Migliaccio Pietro Antonio, Comuzzi Martina, Riefoli Maria Laura
Medico Nutrizionista, Lib. Docente Sc. Alimentazione, Università La Sapienza di Roma.
Ann Ital Chir. 2005 Sep-Oct;76(5):417-23.
In the last decades there has been a dramatic increase of obese subjects in many countries with the subsequent increase of health related problems, such as diabetes, hypertension, cardiovascular diseases. Even though several differential approaches, as media communication, guidelines formulation, have been performed in many different countries to solve this burden global health problem, no satisfactory results have been obtained. Personalized nutritional programs have been selected by obese subjects. Thus the correct approach would be to prescribe a caloric restricted diet in order to achieve long term weight loss in overweight or obese people. The aim in planning weight-reduction diets is that total food intake should meet recommended dietary allowance/adequate intake levels with the maintenance of the equilibrium among nutrients. If the nutritional approach fails or it is not sufficient to obtain significant weight loss, bariatric surgical intervention has been developed for the treatment of morbid-obese patients or severe obese patients with comorbidities as recommended by the American Society for Bariatric Surgery (A.S.B.S.) guidelines.

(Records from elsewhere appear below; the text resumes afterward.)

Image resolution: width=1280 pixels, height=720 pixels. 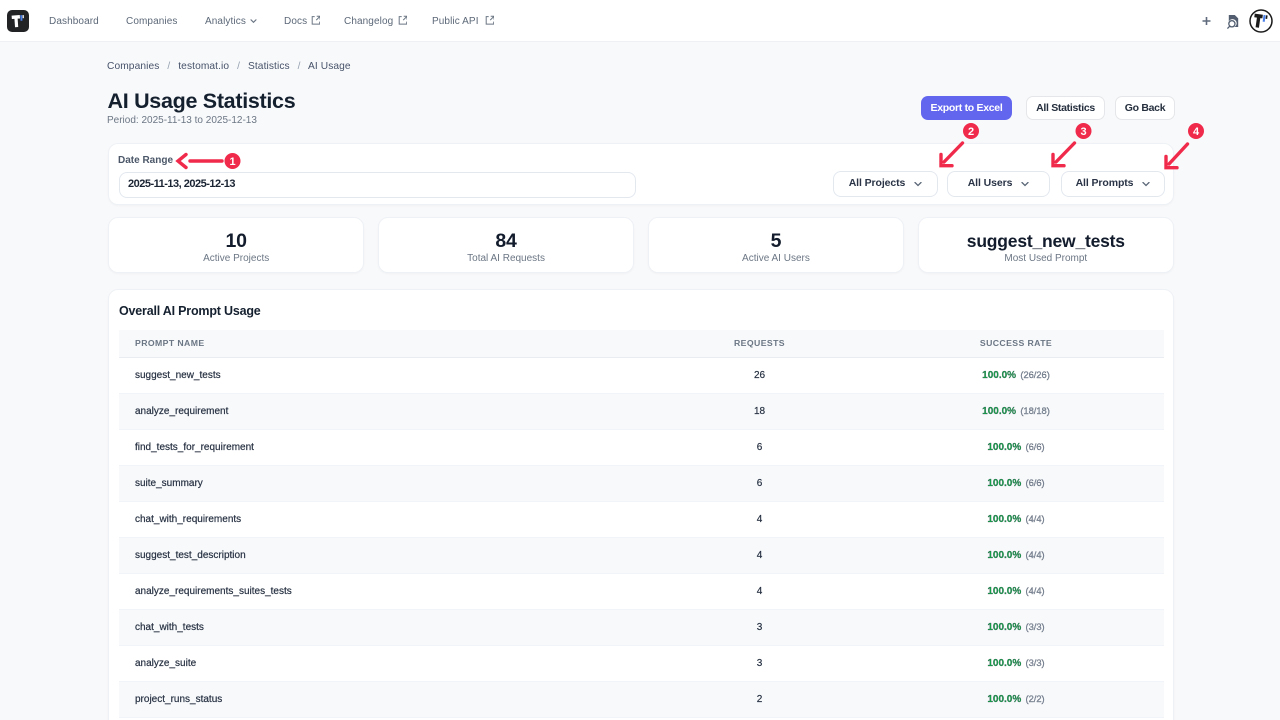 I want to click on svg-text: 2, so click(x=971, y=132).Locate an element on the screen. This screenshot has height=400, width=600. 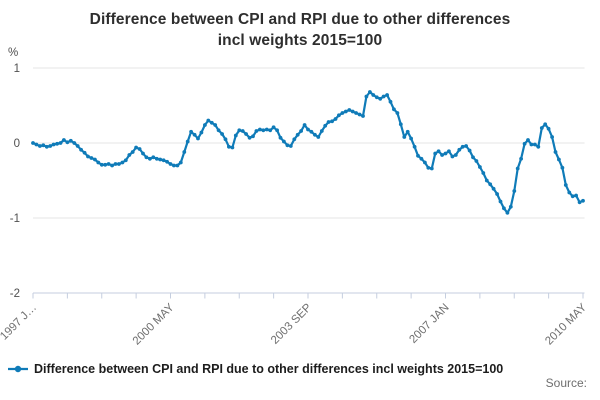
source-label: Source: is located at coordinates (566, 383).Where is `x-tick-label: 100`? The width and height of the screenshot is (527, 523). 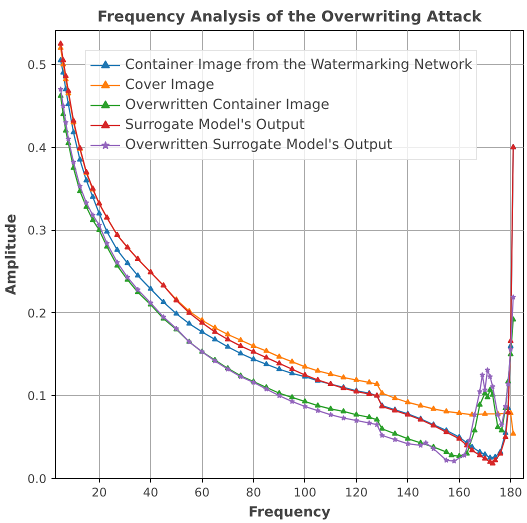
x-tick-label: 100 is located at coordinates (304, 493).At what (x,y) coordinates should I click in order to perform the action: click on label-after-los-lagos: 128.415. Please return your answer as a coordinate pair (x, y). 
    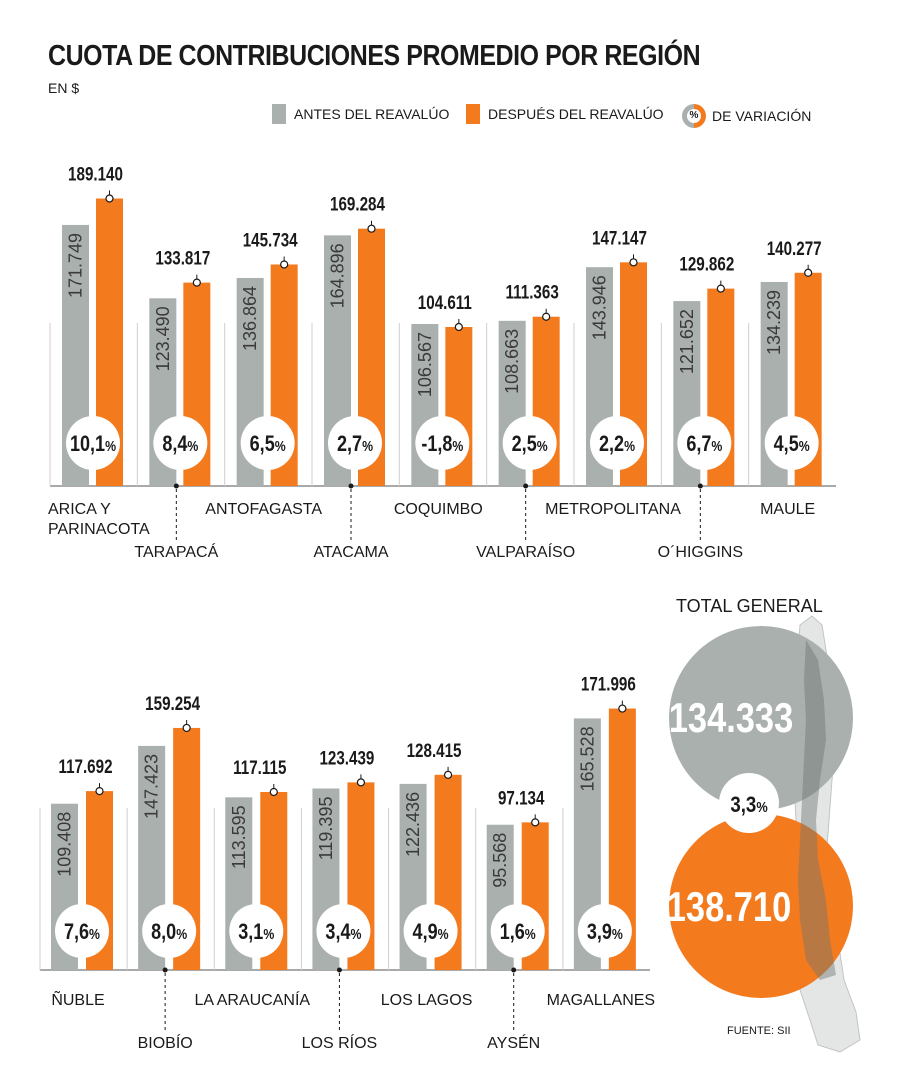
    Looking at the image, I should click on (434, 750). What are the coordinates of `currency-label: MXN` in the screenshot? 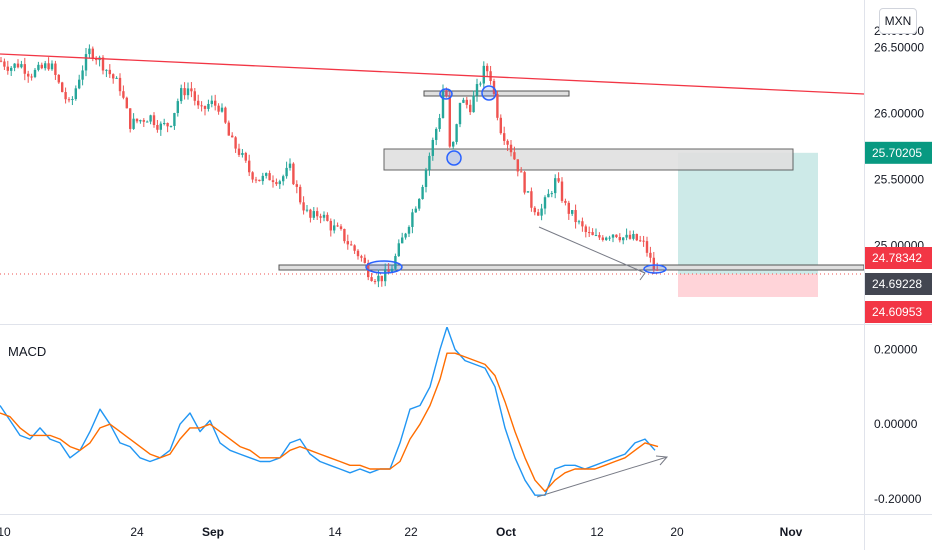 It's located at (898, 21).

在过去几十年里,许多国家肥胖人群急剧增加,随之而来的是与健康相关问题的增多,如糖尿病、高血压、心血管疾病。尽管许多不同国家都采取了多种不同方法,如媒体宣传、制定指导方针,来解决这一全球健康负担问题,但并未取得令人满意的结果。肥胖者选择了个性化营养方案。因此,正确的方法是规定热量限制饮食,以实现超重或肥胖人群的长期体重减轻。制定减肥饮食的目的是,食物总摄入量应满足推荐膳食摄入量/适宜摄入量水平,并维持营养素之间的平衡。如果营养方法失败或不足以实现显著体重减轻,可根据美国减肥外科学会(A.S.B.S.)指南,对病态肥胖患者或患有合并症的严重肥胖患者进行减肥手术干预。